The findings included:
Review of the hospital policy "Pain Assessment and Management" revised on 3/12/2019 and reviewed on 3/9/2021 revealed, "... Assessing for Pain: Nurses caring for patients with pain should perform initial and ongoing assessments of pain and communicate assessment data to colleagues...Patients are screened for pain during emergency department visits...approved pain tools for adults without cognitive impairment include functional pain assessment with the scale of None, Mild, Moderate and Severe...Reassessment of pain: pain will be re assessed according to changes in the patient's condition as well as the patient's perception of pain...Nurses are responsible for identifying the problem of inadequate pain management in patients and for intervening responsibly to achieve the best level of pain control possible...Documentation: Document pain history assessment on appropriate admission assessment tool. Document initial and ongoing assessments of pain in the patients record including the source of the patient's pain and severity using the appropriate tool based on the patient's age, condition, and ability to understand. Document any treatments or interventions administered and the patient's response to treatment..."

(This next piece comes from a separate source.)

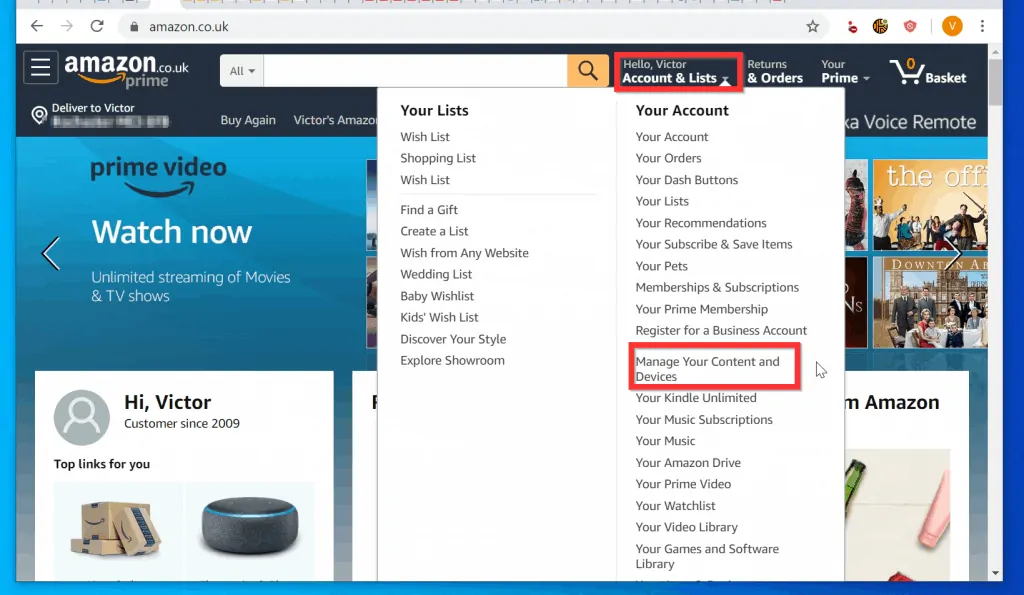Click Buy Again in the navigation bar
The height and width of the screenshot is (595, 1024).
point(248,120)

Medical record review revealed Patient (Pt.) #1 presented to Hospital #1 Emergency Department (ED) on 9/28/2021 at 5:09 PM with complaint of diarrhea for 2 weeks with loss of appetite, weakness, pain in flank area and frequent urination.
Review of the triage note for Pt. #1 dated 9/28/2021 at 5:41 PM, revealed Registered Nurse (RN) #1 documented Vital signs as: Heart rate 132 beats per minute (abnormal high, Respiration 20 breaths/minute, Blood Pressure 126/90, and Oxygen saturation 94 percent (%) on room air. Pain assessment: Alert, Sharp Severe pain to bilateral flank area. There was no documentation Pt #1 was administered any pain medication.

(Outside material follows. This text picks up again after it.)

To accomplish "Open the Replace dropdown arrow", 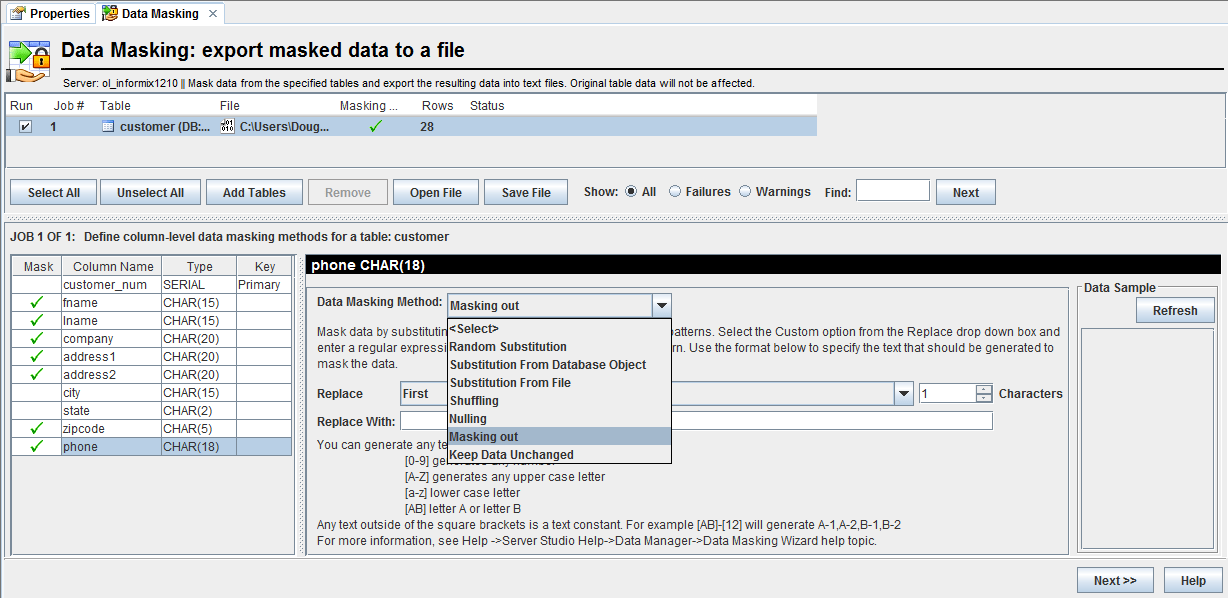I will point(904,394).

Review of the ED Adult Assessment for Pt. #1 dated 9/28/2021 at 7:40 PM and at 8:42 PM performed by RN #2 revealed there was no pain assessment documented.
Review of the Pain assessment for Pt. #1 dated 9/28/2021 at 9:01 PM, at the time of discharge, revealed RN #2 documented no pain symptoms.

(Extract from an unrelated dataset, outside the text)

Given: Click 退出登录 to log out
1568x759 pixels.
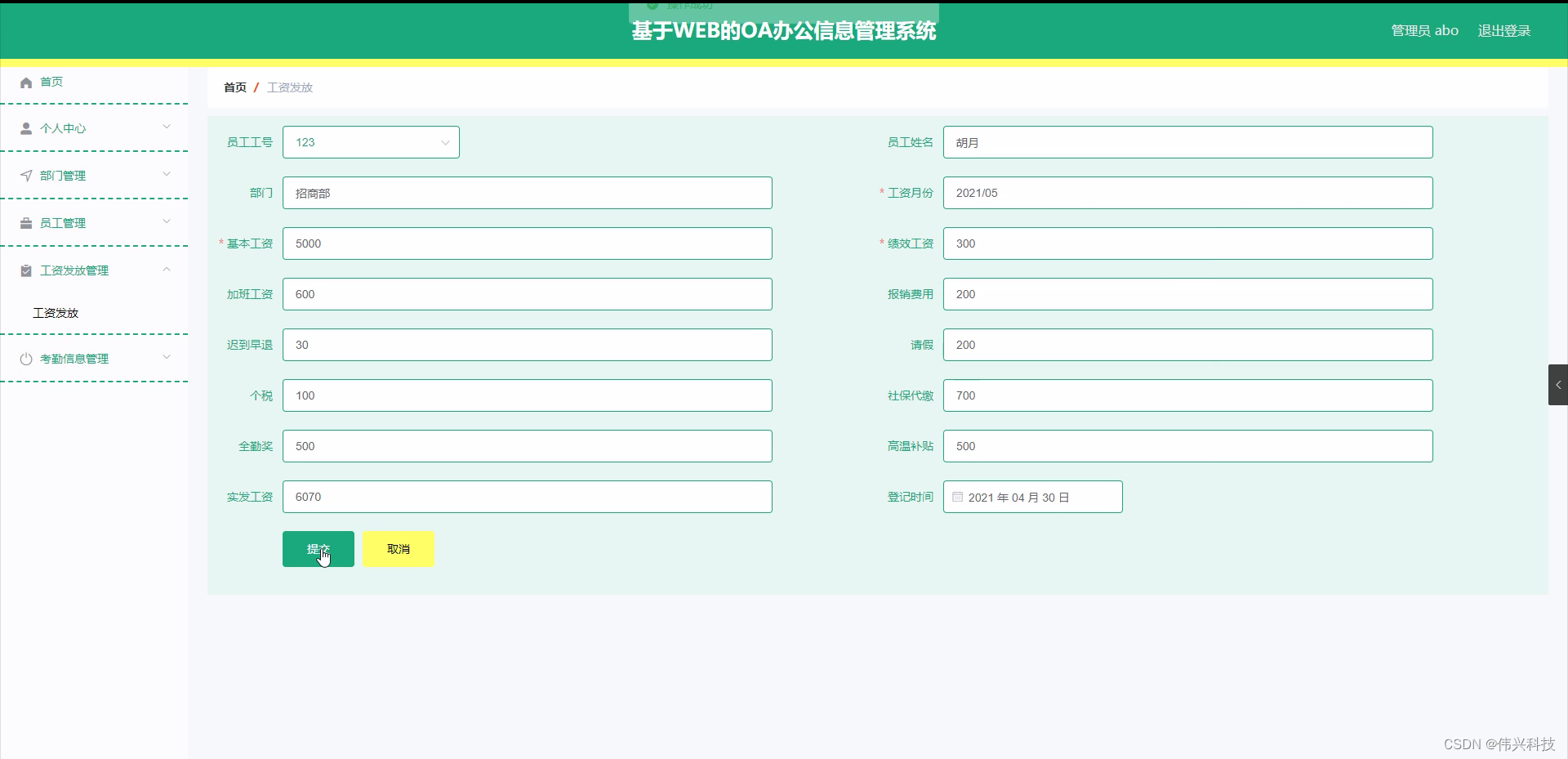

In an interview on 2/25/2021 at 10:05 PM, the Director of Risk Management verified there was no documentation pain medication was administered for Pt. #1's complaint of severe pain on 9/28/2021 at 5:41 PM. and there was no documentation Pt. #1's pain was reassessed until Pt. #1 was discharged at 9:01 PM.
In a telephone interview on 2/25/2022 at 12:20 PM, RN #1 who triaged Pt. #1, stated she did not remember Pt. #1's visit on 9/28/2021. RN #1 stated after she triaged patient's they are handed off to the ED nurse. RN #1 stated she gives a verbal report to the ED nurse at the time of handoff and any reports of pain would be included in that handoff.
In an interview in the conference room on 2/25/2022 at 12:30 PM, RN #2 stated she did not remember named Pt. #1. After reviewing the medical record, RN #2 was asked if she was made aware of Pt. #1's pain being documented as severe by the triage nurse. RN #2 stated she did not remember Pt. #1 so she could not say if she had been informed of the pain by the triage nurse. RN #2 stated she had not reassessed Patient #1's pain upon receiving Pt. #1 from triage or during the ED visit except at the time of discharge.